Meanwhile, in St. Louis this week, dump trucks are assisting in picking up waste that piled up following holiday weekends and amid a worker shortage. The city is temporarily commingling garbage and recycling. “Physically, my workforce had no more to give,” said Refuse Commissioner Todd Waelterman said regarding the cutback, as reported by the St. Louis Post-Dispatch. And in Atlanta, the city is 40 laborers short, so yard waste pickups will be reduced for now. 

At the same time, there are examples of private and public employers taking concrete steps to expand who is employed in waste and recycling, in part by reaching out to more women and people of color for training and participation opportunities.

Portland, Oregon, Bureau of Planning and Sustainability Coordinator Arianne Sperry presented this week to the Metropolitan Washington Council of Governments Recycling Committee about Portland’s steps to better include and promote opportunities for women and minority workers and companies in the waste sector, including through its Waste Equity Workplan. Revenue to be generated through a nearly finalized extended producer responsibility (EPR) law in the state is also poised to help ensure living wages for industry workers, and state officials plan to coordinate with Metro on their efforts.

Sperry explained how the city examined the “many hurdles,” both historically and currently, to getting into the waste hauling business, following “decades of discrimination and exclusion.” That process in part led the city to opt to restructure its contracts to include more smaller companies as opposed to consolidating it among a few large ones.

“A lot of folks that are coming to the table say: ‘Why should we trust you? We’ve been burned by the city so many times.’ And so building relationships has been a key piece of this,” Sperry said.

Other programs have popped up elsewhere. Portland’s Arrow Sanitary Service, now owned by Waste Connections, recently executed the first round of a 12-week driver training program that involves not just CDL training, but also container reading, route sheet reading and truck cleaning.

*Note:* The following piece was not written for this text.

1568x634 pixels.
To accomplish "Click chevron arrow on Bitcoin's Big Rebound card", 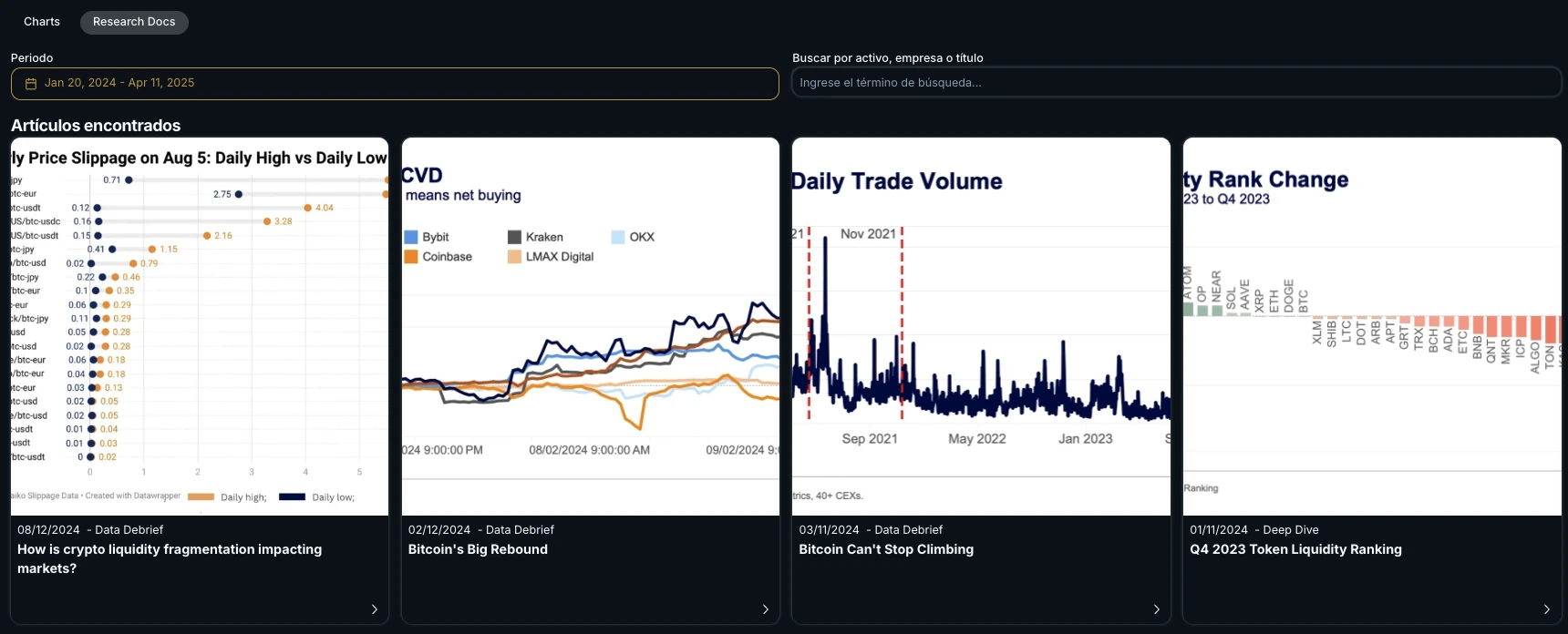I will 765,609.
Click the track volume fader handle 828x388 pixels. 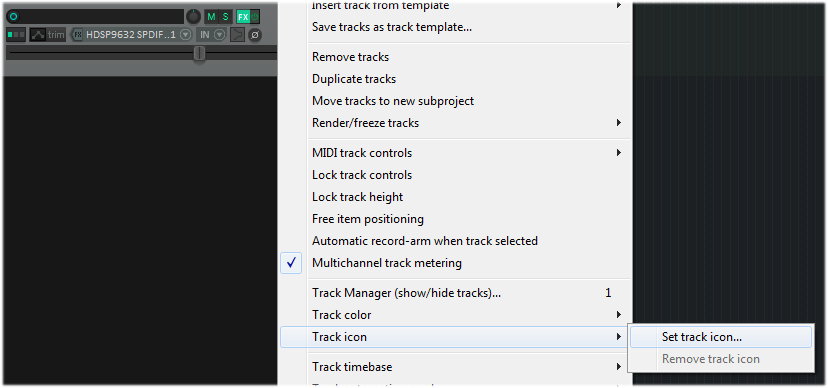(x=199, y=53)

In a similar vein, Virginia Beach, Virginia’s Department of Public Works created an apprenticeship program that in part prepares participants for a CDL test, while also offering “soft skills” training through a community college’s job skills program.

While hiring may prove challenging, the numbers show the sector’s jobs are growing compared to other industries, at least in Connecticut, per a report from the Hartford Courant this week. In Philadelphia, where there have been complaints of missed trash pickups for weeks on end, Mayor Jim Kenney said the city has managed to hire 70 additional workers for its Streets Department.

Graduates of the new driver training program developed in partnership with Arrow Sanitary Service, Portland Haulers Association, Worksystems and Interstate Trucking.

Permission granted by Arrow Sanitary Service

Recycling Is Infrastructure Too partners release plan

The partner organizations that earlier this year formed the Recycling Is Infrastructure Too campaign on Thursday released their first infrastructure plan, proposing 50 initiatives costing $16.3 billion over three years to reduce waste, encourage reuse, and bolster recycling and composting. A few examples include investing in infrastructure for edible food capture and lithium-ion batteries; setting up reuse warehouses and centers and promoting reuse and repair businesses; and establishing a national EPR framework for hard-to-recycle items.

Market development is an important category throughout; ideas include creating a national pay-as-you-throw system, adopting national beverage container deposit legislation, and establishing an Office of Waste Reduction Innovation and Recycling Market Development within the U.S. Chamber of Commerce.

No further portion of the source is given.